---- Given records

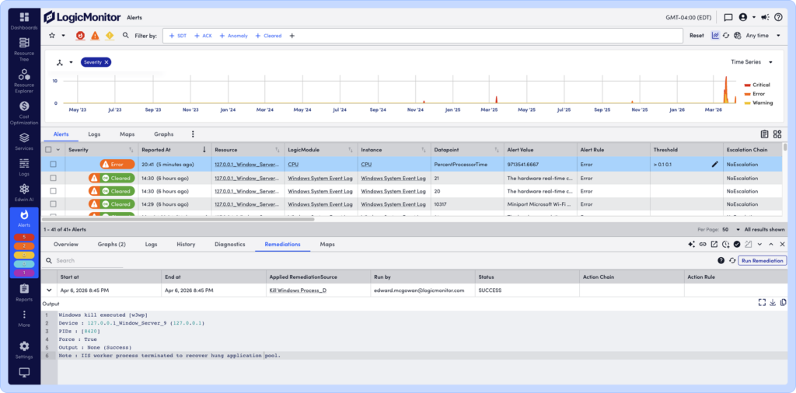Switch to the Logs tab above table
The height and width of the screenshot is (393, 796).
pos(94,134)
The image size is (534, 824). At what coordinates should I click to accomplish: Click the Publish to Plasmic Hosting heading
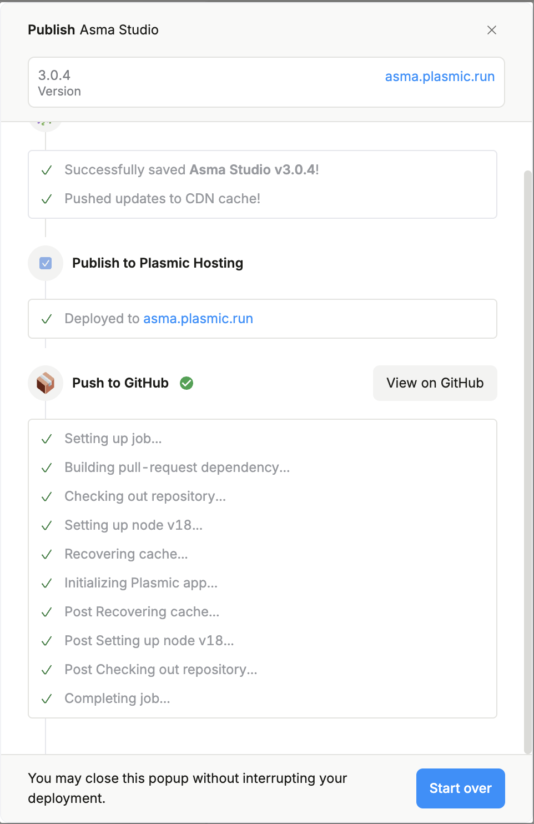158,263
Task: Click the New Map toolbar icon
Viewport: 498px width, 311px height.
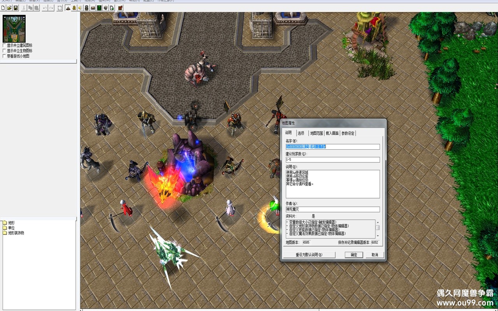Action: [3, 8]
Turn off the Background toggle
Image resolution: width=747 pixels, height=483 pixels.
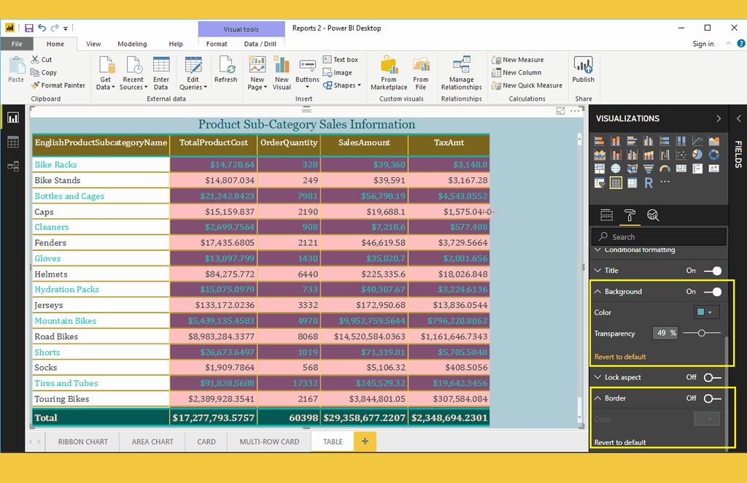tap(713, 292)
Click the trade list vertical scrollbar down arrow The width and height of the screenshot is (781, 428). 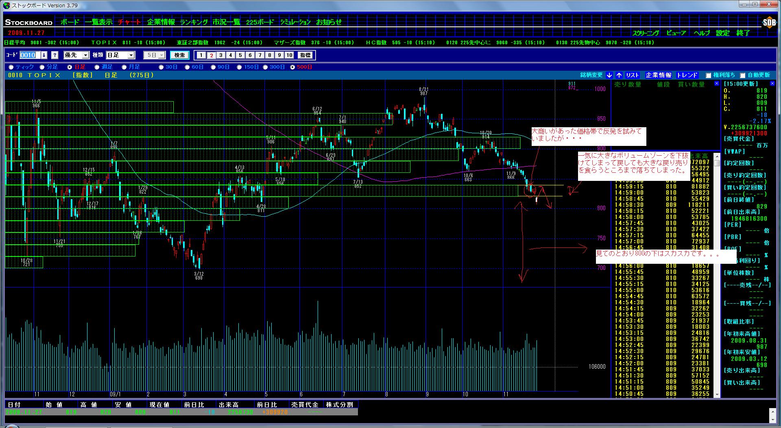point(717,394)
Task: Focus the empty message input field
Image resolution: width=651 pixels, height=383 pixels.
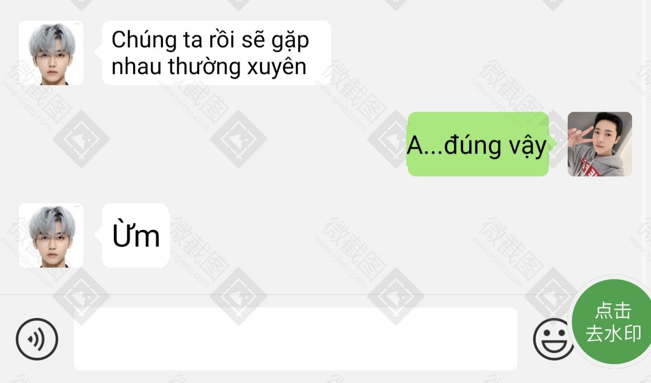Action: coord(295,339)
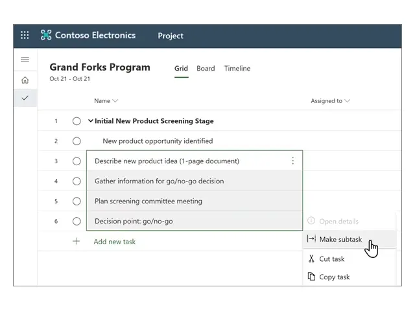Select the checkmark icon in sidebar
The width and height of the screenshot is (415, 311).
(25, 98)
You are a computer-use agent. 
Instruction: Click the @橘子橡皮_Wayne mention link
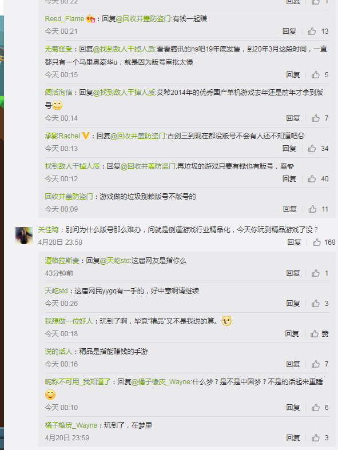(161, 382)
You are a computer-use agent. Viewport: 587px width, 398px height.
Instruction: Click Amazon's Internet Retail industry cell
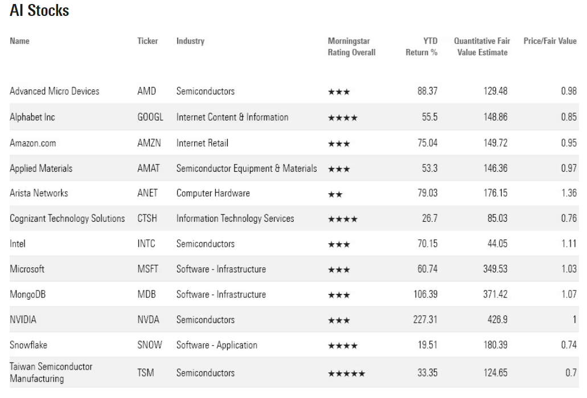tap(202, 143)
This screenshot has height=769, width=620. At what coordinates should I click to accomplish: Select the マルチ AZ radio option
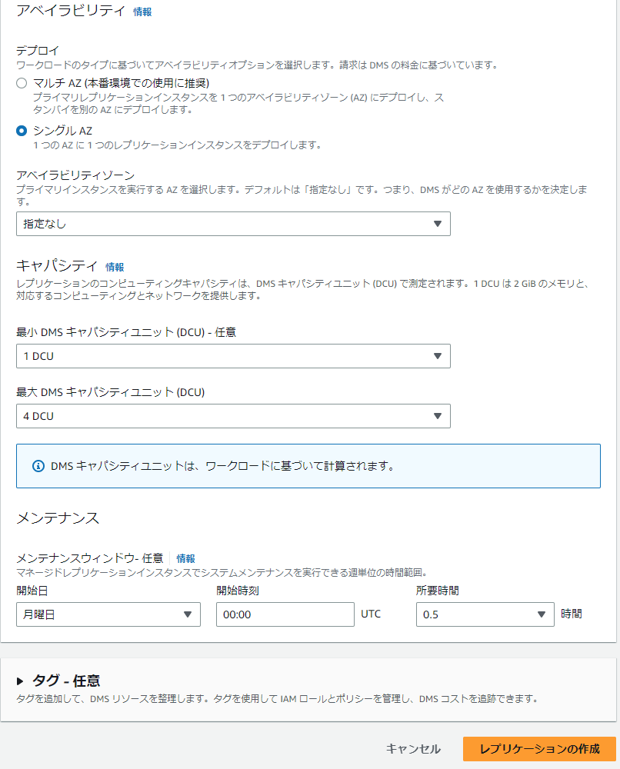22,83
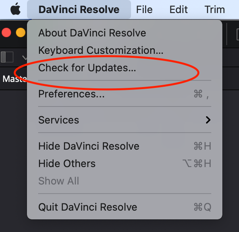Select About DaVinci Resolve
Viewport: 239px width, 232px height.
coord(92,33)
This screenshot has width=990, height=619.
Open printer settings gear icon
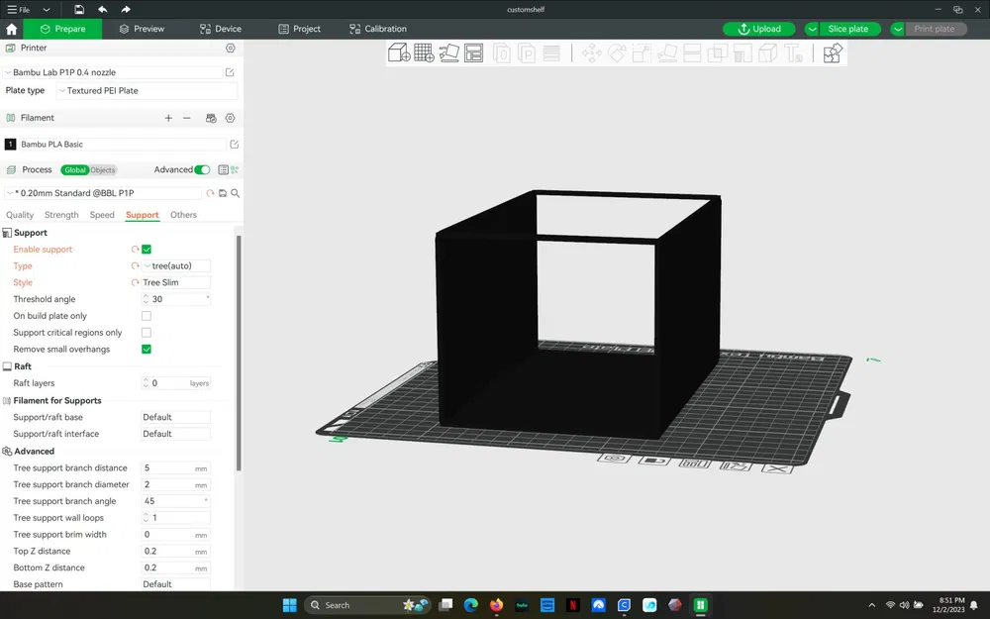pyautogui.click(x=231, y=48)
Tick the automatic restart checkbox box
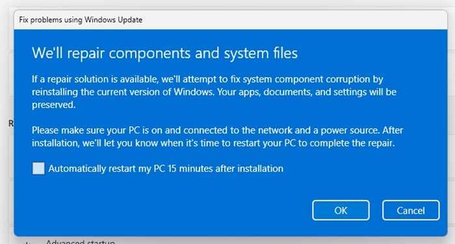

--------

Rewrite the listing from the line with "This screenshot has height=769, width=620." through the end of the listing, changing "gear icon" to "cog icon" and keeping everything else as it is. Leave the pictures out.

→ **Exercise result**:
This screenshot has height=769, width=620. At what coordinates should I click to accomplish: Select the マルチ AZ radio option
22,83
Select About DaVinci Resolve
Viewport: 239px width, 232px height.
coord(92,33)
This screenshot has width=990, height=619.
Open printer settings cog icon
pyautogui.click(x=231, y=48)
Tick the automatic restart checkbox box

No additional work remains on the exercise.